● Study material:
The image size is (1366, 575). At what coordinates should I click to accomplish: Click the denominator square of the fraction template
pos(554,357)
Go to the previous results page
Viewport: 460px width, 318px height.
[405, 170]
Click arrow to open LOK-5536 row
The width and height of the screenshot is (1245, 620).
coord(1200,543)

...

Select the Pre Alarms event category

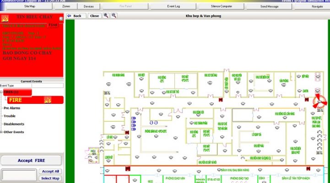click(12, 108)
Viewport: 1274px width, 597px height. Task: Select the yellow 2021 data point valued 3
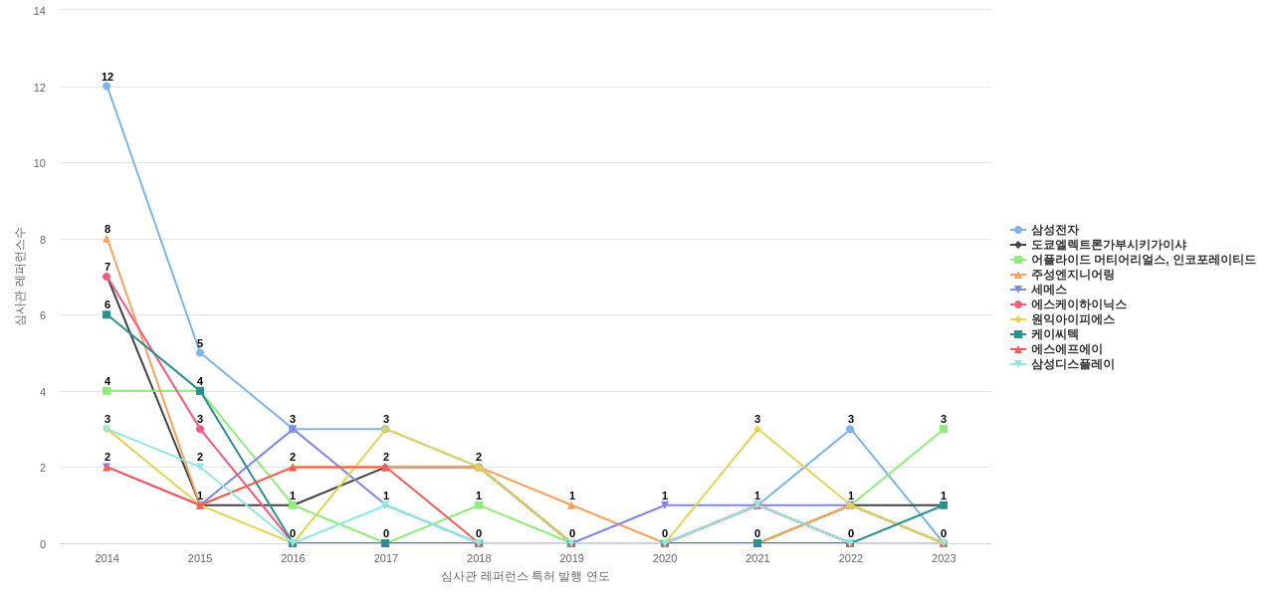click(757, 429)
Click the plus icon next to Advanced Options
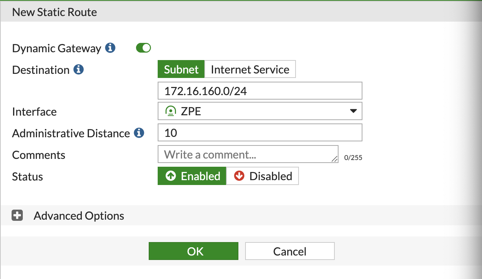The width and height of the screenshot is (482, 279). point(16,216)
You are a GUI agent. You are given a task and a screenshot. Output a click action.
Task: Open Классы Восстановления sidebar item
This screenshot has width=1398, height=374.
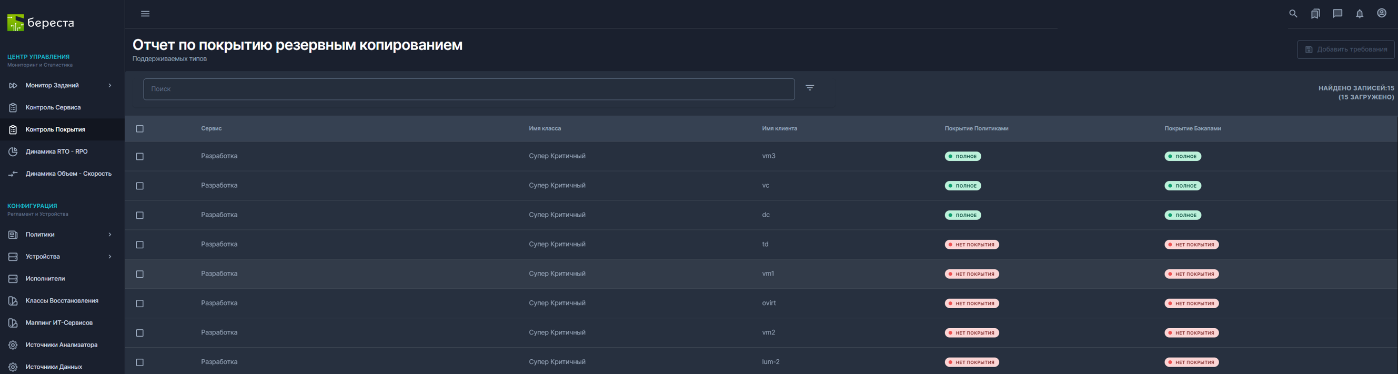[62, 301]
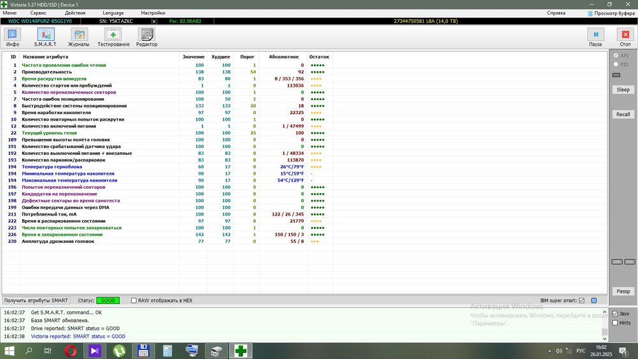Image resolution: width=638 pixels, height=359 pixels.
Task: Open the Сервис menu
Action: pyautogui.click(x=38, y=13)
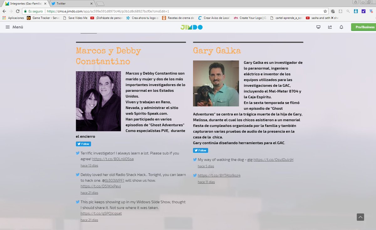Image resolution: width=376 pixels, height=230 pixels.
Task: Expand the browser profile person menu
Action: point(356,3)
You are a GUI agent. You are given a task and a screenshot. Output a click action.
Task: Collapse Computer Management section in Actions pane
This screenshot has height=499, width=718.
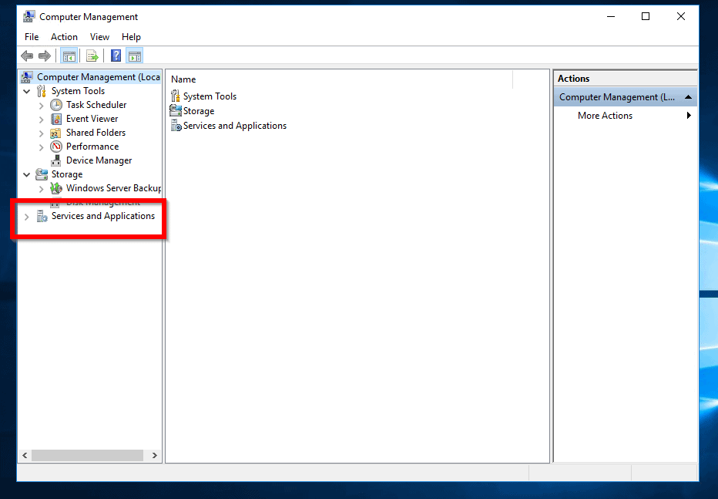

* * *

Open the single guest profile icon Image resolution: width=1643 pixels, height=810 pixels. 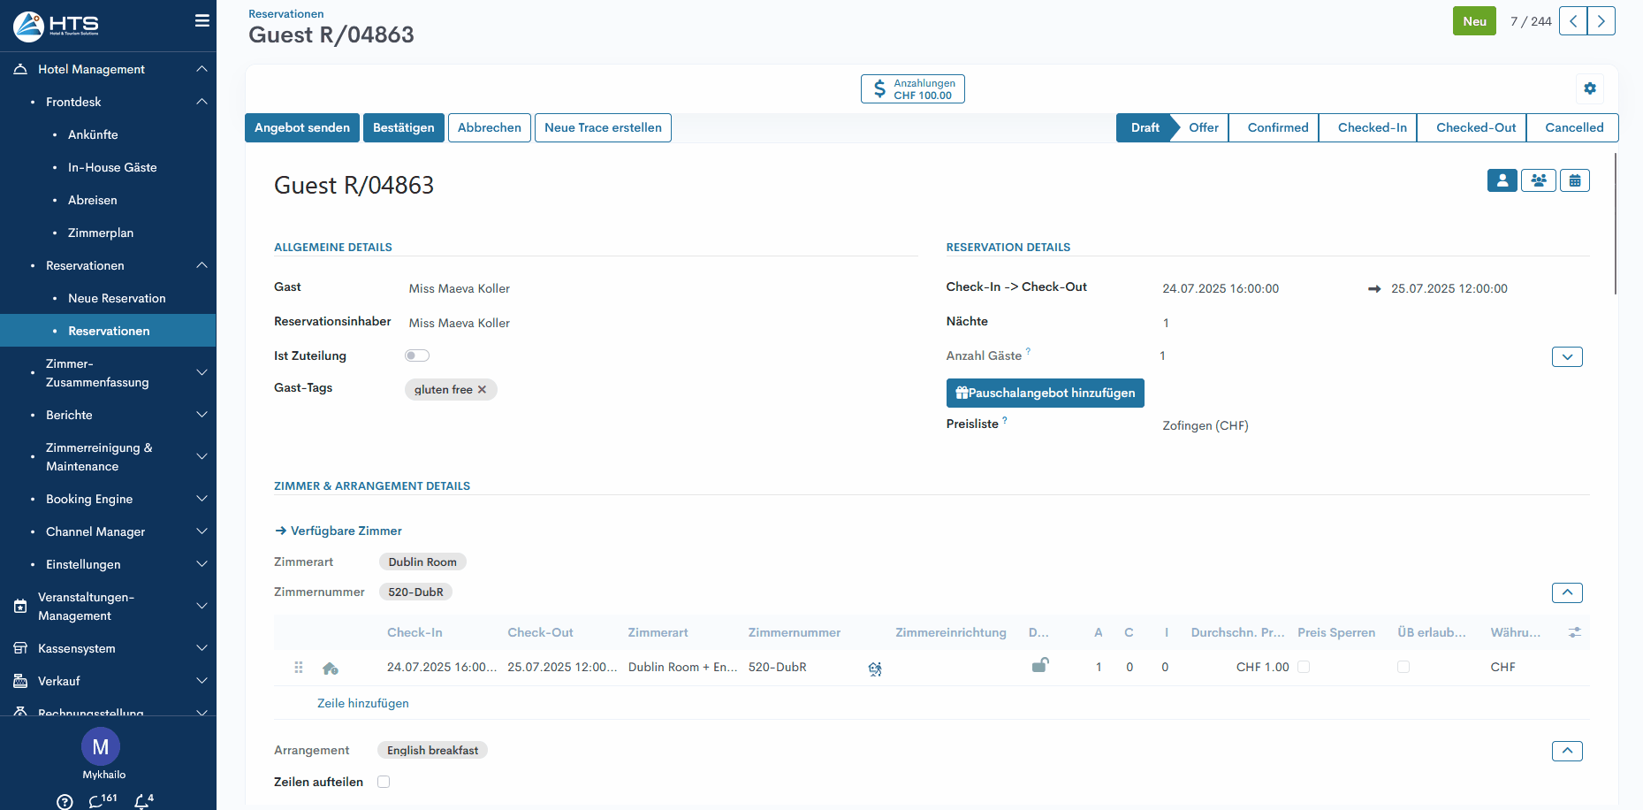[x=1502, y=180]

● Exercise aim: From the line with "Select the Pre Alarms event category" up to and including the line with "This screenshot has height=499, width=718." above, retype every line exactly and nothing more; leave out the pictures.

● Exercise answer:
Select the Pre Alarms event category

click(12, 108)
Viewport: 1274px width, 597px height. Task: Select the yellow 2021 data point valued 3
click(757, 429)
Click the plus icon next to Advanced Options
The width and height of the screenshot is (482, 279). point(16,216)
You are a GUI agent. You are given a task and a screenshot. Output a click action.
Task: Open Классы Восстановления sidebar item
This screenshot has width=1398, height=374.
[62, 301]
Image resolution: width=638 pixels, height=359 pixels.
Task: Open the Сервис menu
Action: pyautogui.click(x=38, y=13)
Image resolution: width=376 pixels, height=230 pixels.
Task: Expand the browser profile person menu
Action: point(356,3)
You are a GUI agent. You are given a task and a screenshot. Output a click action.
Task: Collapse Computer Management section in Actions pane
This screenshot has height=499, width=718.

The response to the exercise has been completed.